Synergizing Fenton oxidation and in-situ coagulation over a wide pH range for the simultaneous removal of multiple pollutants

Abstract

Efficient removal of multiple pollutants from discharged antibiotic wastewater effluents by a single processing unit is highly desirable, yet challenging. In this study, intrinsically synergizing Fenton oxidation and in-situ coagulation were achieved in the tannic acid (TA)/Fe(III)/H2O2 process, demonstrating the simultaneous removal of multiple pollutants over a wide pH range. Under the optimal conditions (TA/Fe(III)/H2O2 = 25 mg/L/0.1 mM/0.5 mM), 95.43 % of SMR and 98.41 % of turbidity were simultaneously removed at pH = 7. Moreover, the applicability of this process was validated by treating a spiked actual secondary effluent. Compared with polymer ferric sulphate coagulation and conventional Fe(II)/H2O2 Fenton, TA/Fe(III)/H2O2 process exhibited significantly enhanced removal performance in terms of SMR, COD, UV254 and turbidity without any pH adjustment. The mechanism analysis revealed that the introduction of TA can not only promote the iron redox cycle for the production of ∙OH, but also neutralize the charge for the generation of the porous flocs.
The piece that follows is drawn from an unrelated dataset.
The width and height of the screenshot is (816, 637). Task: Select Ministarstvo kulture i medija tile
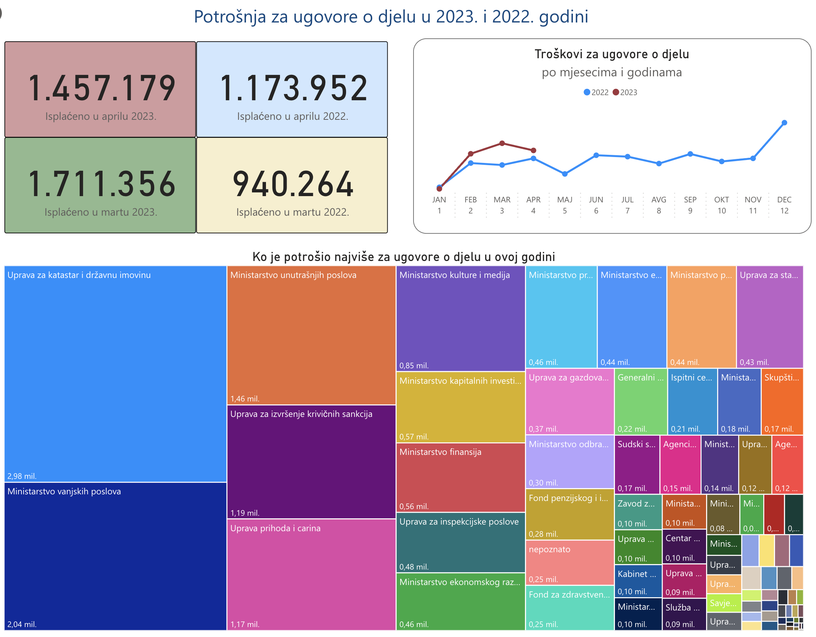click(x=460, y=318)
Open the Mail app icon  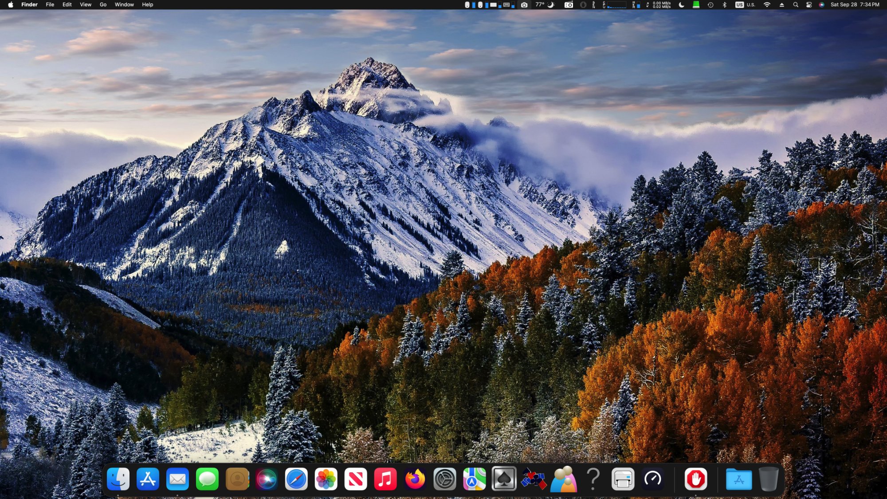177,479
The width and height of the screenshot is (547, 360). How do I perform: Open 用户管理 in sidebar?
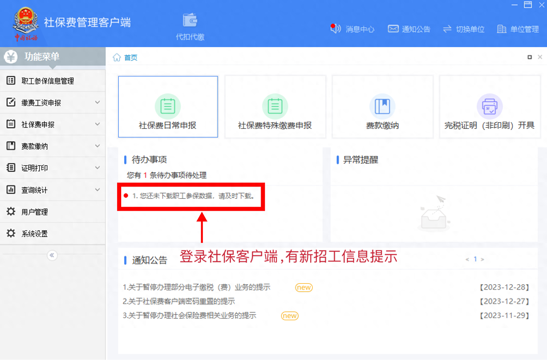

Due to the bridging of TA, the synergy of Fenton oxidation and in-situ coagulation was achieved in a single processing unit. Finally, the synergy mechanism proposed that a four-step process sequentially proceeded during the treatment. This study may provide new insights into the simultaneous removal of multiple pollutants in the advanced treatment of refractory industrial wastewater.